**EXERCISE DESCRIPTION**.
For the material below, state how many lines have the word "Locate" in them, with no other words.

**SOURCE INFORMATION**.
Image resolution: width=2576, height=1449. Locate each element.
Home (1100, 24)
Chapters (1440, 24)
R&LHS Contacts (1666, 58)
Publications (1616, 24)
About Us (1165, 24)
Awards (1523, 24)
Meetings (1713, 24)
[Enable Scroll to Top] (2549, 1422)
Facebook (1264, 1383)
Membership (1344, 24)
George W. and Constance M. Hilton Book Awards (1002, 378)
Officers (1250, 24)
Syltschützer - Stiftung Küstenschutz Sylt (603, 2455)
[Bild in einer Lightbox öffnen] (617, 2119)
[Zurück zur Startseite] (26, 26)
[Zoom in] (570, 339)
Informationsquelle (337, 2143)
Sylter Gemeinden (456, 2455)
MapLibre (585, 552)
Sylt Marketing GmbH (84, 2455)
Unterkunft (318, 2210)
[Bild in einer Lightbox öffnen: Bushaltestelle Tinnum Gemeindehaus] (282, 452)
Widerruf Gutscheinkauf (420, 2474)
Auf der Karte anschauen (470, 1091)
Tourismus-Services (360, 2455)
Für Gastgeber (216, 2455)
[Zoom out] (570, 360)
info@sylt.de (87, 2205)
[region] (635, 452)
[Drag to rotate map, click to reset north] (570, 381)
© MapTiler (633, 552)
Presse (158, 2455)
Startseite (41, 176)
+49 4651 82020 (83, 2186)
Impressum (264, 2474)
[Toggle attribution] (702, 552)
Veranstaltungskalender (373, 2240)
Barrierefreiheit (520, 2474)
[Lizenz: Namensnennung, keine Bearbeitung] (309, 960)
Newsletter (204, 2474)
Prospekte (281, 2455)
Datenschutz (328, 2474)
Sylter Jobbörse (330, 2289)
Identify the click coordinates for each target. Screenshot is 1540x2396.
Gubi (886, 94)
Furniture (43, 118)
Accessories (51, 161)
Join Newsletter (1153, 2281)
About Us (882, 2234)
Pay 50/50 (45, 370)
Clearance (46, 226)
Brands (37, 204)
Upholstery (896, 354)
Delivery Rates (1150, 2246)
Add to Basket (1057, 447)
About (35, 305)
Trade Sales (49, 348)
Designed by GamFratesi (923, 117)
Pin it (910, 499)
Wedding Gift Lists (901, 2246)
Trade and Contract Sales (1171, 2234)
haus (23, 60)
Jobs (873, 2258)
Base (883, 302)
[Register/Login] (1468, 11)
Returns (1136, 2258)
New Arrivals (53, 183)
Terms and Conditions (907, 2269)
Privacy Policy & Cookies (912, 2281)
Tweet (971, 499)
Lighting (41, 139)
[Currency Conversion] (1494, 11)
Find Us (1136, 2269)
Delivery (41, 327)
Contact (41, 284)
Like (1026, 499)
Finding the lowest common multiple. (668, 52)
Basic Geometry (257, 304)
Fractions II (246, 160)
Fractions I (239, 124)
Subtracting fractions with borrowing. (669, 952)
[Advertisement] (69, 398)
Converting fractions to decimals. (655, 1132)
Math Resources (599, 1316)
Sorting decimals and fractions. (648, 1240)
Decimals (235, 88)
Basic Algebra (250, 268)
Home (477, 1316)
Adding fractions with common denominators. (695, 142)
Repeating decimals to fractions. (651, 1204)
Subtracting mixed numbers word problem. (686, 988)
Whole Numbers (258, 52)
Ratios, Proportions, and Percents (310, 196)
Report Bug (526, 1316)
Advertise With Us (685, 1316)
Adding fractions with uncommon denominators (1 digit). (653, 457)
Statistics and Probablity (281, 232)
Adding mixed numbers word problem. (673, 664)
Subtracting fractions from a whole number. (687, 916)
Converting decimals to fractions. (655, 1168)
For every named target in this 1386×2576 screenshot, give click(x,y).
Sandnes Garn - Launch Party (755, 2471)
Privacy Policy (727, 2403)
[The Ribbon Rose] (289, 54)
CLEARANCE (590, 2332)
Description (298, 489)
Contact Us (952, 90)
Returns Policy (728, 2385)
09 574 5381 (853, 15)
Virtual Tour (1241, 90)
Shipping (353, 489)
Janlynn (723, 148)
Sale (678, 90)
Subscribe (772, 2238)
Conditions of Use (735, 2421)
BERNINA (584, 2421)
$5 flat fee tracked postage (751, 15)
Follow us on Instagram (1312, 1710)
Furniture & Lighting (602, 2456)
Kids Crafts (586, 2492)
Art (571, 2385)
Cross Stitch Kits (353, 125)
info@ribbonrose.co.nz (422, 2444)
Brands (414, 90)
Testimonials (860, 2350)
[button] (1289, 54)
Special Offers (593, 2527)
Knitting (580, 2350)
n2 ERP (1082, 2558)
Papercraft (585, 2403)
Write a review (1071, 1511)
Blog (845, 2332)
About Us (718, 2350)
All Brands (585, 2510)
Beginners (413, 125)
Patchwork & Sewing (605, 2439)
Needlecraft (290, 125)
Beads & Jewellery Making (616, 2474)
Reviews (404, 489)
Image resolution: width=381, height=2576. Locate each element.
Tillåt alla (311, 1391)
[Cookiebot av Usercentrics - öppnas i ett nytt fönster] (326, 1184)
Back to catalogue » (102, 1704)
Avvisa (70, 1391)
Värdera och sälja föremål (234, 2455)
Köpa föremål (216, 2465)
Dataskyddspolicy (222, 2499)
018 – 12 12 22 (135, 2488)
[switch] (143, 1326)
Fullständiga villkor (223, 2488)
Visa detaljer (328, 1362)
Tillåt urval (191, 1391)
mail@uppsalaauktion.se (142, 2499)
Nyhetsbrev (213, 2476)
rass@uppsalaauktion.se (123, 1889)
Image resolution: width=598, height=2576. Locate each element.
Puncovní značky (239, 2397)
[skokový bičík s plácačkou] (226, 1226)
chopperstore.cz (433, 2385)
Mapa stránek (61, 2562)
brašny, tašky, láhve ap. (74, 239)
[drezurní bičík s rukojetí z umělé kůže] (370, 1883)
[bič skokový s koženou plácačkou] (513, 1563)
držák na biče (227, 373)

**EXERCISE ANSWER**.
3